Jezera is the smallest settlement on the island of Murter, in Kornati. Settled in a small, picturesque, well-protected inlet, Jezera was inhabited as far back as 1298. It received its name (meaning "lakes") after the natural phenomenon of the island: the fall and winter rains cause the gathering of water into great puddles which begin to resemble actual lakes; these evaporate with the first rays of the spring sun, making the phenomenon even more curious and attractive for it. Today, Jezera are a prominent fishing center in the Middle Adriatic, and buying freshly caught  fish directly from the fishermen, as they set in the port in the evening, is an experience you will not soon forget.

Day 4: Jezera - Žut

The largely uninhabited island of Žut is part of the Kornati National Park. With a surface of 15 km2 and only 2 km in width, it is very well indented and an excellent nautical destination. In the cove of Pod Ražanj there is a modern marina with some 100 well-protected berths; and in the largest cove of Žut, the ACI Marina is located, housing 120 berths. Žut is, as are all of Kornati, a site of pristine natural beauty, and a standard stop in any nautical odyssey through the Adriatic.

Day 5: Žut - Piškera

Piškera is the oldest seasonal fishing settlement in Croatia, meaning it has been inhabited (mostly by fishermen) only during main fishing seasons. It blossomed in the 16 th century, due in part to the fresh water sources on the island itself and its neighboring isles. Today, Piškera shares the fate of many other old fishing villages in the Adriatic; it has become a tourist destination, closely focused on nautical tourism. Adjacent to Piškera, on the north coast of the isle of Panitula Vela, the ACI Marina Piškera is located, housing 150 berths together with all the accompanying content. Together with the similar marina on Žut, Piškera is the center of the Middle Adriatic nautical tourism.

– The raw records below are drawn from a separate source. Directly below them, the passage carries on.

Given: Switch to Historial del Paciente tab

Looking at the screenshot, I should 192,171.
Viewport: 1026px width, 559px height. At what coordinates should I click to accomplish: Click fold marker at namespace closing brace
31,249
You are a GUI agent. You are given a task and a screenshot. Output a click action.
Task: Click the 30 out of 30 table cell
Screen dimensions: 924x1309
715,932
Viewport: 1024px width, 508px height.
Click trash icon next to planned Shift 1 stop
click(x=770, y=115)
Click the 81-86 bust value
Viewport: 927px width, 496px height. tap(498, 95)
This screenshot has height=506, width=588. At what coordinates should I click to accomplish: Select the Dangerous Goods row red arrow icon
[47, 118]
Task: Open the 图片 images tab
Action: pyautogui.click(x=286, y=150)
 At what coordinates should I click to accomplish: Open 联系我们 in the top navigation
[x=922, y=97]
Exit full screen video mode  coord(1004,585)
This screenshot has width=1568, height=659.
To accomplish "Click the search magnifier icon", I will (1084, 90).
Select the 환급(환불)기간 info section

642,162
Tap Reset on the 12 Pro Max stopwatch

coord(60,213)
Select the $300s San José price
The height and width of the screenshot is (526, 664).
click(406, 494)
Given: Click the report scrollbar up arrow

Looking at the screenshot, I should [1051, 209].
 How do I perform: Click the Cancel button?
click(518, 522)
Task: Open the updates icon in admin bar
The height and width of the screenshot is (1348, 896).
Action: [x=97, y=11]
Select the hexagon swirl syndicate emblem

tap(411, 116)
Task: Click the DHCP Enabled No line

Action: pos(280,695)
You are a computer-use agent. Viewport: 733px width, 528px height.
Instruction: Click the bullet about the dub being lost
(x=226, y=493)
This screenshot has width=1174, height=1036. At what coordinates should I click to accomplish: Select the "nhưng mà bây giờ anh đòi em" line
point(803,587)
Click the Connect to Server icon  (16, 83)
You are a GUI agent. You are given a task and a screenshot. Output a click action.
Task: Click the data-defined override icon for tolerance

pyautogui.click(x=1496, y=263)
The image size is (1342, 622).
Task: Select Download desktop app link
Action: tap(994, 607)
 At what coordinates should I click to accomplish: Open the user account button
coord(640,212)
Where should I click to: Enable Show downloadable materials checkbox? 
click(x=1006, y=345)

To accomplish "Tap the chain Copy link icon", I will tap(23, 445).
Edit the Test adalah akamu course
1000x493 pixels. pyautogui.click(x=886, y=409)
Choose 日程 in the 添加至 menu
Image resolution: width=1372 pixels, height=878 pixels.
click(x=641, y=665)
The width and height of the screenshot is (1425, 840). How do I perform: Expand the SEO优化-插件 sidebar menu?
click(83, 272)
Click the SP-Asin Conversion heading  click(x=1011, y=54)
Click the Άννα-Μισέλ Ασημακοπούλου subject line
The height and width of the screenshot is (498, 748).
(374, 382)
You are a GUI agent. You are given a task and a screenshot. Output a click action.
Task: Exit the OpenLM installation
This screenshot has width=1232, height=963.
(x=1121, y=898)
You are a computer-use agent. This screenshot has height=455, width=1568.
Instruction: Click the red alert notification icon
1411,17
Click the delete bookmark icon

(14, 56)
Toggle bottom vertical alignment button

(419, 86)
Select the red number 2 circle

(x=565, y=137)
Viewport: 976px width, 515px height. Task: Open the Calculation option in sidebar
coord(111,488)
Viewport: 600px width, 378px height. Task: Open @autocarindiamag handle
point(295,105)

Day 6: Piškera - Primošten

The Primošten area was inhabited as early as the 7 th century, with numerous emigration crises through history, due to its important strategic location. It is first mentioned under its current name in 1564, by which time it was already a fortified settlement on a small island. After the Turkish threat was over, the hard working people of Primošten have labored to develop their town, and it has seen only prospering since that time and today, all the while preserving its natural and cultural heritage. The Kremik marina of today, with over 400 berths in one of the safest places to anchor in the Adriatic, continues the centuries old tradition of Primošten as an important destination; today not so much economic or military, as a beautifull tourism one.

Day 7: Primošten - Trogir - Split

Trogir is a city-museum in the true sense. In all of Central Europe it is considered as the best preserved Romanesque-Gothic city. The castle and the tower, surrounded by stone walls, contain the old core of Trogir. The most significant cultural monument is the Trogir cathedral. Its western gate Portal, built by master Radovan, stands for the most monumental piece of Romanesque-Gothic sculpture in Croatia. Trogir thrills its visitors with its many cultural-historic monuments and narrow alleys, and its many art collections with numerous masterpieces. The city of Trogir is situated upon the coast of the Kaštelanski bay, on an island connected to Čiovo and the mainland by stone bridges. ACI marina Trogir is located on the north side of Čiovo, between the Trogir bridge and cape Čubrijan, opposite to the city of Trogir. The Trogir riviera is marked by rich Mediterranean vegetation, olive orchards as vineyards, numerous islands and inlets, gravelly and sandy beaches. Well indented, pristine coastline is very favorable to sailors.